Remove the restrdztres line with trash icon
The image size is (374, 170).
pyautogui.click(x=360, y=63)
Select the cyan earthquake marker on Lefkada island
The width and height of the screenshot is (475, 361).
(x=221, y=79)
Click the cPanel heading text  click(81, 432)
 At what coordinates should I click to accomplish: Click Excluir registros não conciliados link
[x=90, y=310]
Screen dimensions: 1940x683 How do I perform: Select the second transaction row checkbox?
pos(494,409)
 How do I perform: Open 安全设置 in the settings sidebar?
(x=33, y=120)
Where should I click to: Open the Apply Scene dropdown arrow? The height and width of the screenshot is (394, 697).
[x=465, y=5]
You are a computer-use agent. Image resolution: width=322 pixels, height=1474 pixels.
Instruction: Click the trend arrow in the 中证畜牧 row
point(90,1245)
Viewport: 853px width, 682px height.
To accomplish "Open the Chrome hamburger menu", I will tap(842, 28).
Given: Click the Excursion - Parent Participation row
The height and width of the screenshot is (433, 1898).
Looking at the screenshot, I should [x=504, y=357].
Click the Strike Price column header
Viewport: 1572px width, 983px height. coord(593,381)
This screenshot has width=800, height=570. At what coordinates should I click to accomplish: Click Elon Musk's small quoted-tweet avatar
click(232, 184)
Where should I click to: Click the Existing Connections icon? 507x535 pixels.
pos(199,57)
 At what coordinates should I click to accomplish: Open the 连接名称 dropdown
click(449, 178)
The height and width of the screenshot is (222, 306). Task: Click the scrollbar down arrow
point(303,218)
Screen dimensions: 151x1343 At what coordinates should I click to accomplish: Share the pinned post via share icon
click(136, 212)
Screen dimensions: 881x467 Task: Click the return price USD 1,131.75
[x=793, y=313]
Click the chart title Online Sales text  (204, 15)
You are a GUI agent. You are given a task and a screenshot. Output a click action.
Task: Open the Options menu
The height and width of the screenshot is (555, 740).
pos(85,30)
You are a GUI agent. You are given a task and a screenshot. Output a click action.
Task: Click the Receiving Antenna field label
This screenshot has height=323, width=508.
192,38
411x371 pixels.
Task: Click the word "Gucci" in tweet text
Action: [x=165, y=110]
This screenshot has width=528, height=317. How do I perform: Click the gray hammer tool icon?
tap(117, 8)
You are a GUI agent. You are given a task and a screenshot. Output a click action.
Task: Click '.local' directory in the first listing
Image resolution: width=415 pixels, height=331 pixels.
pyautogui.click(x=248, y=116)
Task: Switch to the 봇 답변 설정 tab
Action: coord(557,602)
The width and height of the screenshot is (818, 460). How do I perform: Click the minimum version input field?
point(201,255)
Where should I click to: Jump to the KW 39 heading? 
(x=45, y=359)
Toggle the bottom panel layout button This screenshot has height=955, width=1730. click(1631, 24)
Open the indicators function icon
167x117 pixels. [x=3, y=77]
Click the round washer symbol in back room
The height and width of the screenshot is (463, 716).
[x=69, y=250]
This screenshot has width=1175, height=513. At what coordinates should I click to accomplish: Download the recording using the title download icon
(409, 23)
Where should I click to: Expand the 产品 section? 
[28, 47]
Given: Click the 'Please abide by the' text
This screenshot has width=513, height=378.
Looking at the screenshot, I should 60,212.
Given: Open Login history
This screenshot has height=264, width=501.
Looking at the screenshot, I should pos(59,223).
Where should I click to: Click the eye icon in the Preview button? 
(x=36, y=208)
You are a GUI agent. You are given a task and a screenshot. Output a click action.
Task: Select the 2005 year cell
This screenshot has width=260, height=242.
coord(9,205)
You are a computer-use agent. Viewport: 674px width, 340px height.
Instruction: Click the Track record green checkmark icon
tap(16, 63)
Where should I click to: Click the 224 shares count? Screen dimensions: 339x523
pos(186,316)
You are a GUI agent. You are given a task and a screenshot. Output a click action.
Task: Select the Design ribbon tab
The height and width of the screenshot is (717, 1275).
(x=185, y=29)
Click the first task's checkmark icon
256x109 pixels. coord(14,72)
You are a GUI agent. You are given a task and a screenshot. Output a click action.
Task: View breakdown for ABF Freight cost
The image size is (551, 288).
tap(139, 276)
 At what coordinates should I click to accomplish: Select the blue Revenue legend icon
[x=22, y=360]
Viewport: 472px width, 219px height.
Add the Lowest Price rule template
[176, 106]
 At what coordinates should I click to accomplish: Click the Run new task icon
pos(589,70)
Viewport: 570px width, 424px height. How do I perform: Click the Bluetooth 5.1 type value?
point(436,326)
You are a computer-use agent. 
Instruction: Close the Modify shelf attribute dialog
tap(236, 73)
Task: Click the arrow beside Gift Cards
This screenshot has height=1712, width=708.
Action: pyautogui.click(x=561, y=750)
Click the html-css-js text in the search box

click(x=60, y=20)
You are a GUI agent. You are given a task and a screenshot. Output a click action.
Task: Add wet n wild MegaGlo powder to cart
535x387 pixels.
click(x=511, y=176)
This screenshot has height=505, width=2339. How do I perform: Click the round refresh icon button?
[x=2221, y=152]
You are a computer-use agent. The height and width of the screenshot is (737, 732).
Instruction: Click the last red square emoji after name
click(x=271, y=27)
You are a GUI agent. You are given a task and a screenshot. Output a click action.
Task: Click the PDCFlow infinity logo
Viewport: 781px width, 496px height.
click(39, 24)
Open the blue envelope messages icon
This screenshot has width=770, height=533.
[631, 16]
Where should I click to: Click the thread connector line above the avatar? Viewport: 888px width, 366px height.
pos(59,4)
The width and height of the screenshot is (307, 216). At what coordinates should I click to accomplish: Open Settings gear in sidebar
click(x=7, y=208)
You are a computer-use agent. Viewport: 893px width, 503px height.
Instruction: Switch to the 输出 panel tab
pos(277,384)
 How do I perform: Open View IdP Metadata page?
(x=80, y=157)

================================

• **Your objective**:
Recast the lines from the line with "Where should I click to: Open" up to and including the line with "Looking at the screenshot, I should [x=504, y=357]." as a two-column CSV headed text and answer. Each row should pair what is asked with its answer, each in one quoted field, with line breaks replaced by spaces.

• **Response to the exercise**:
text,answer
"Where should I click to: Open the Apply Scene dropdown arrow? The height and width of the screenshot is (394, 697).","[x=465, y=5]"
"You are a computer-use agent. Image resolution: width=322 pixels, height=1474 pixels. Instruction: Click the trend arrow in the 中证畜牧 row","point(90,1245)"
"Viewport: 853px width, 682px height. To accomplish ""Open the Chrome hamburger menu"",","I will tap(842, 28)."
"Given: Click the Excursion - Parent Participation row The height and width of the screenshot is (433, 1898).","Looking at the screenshot, I should [x=504, y=357]."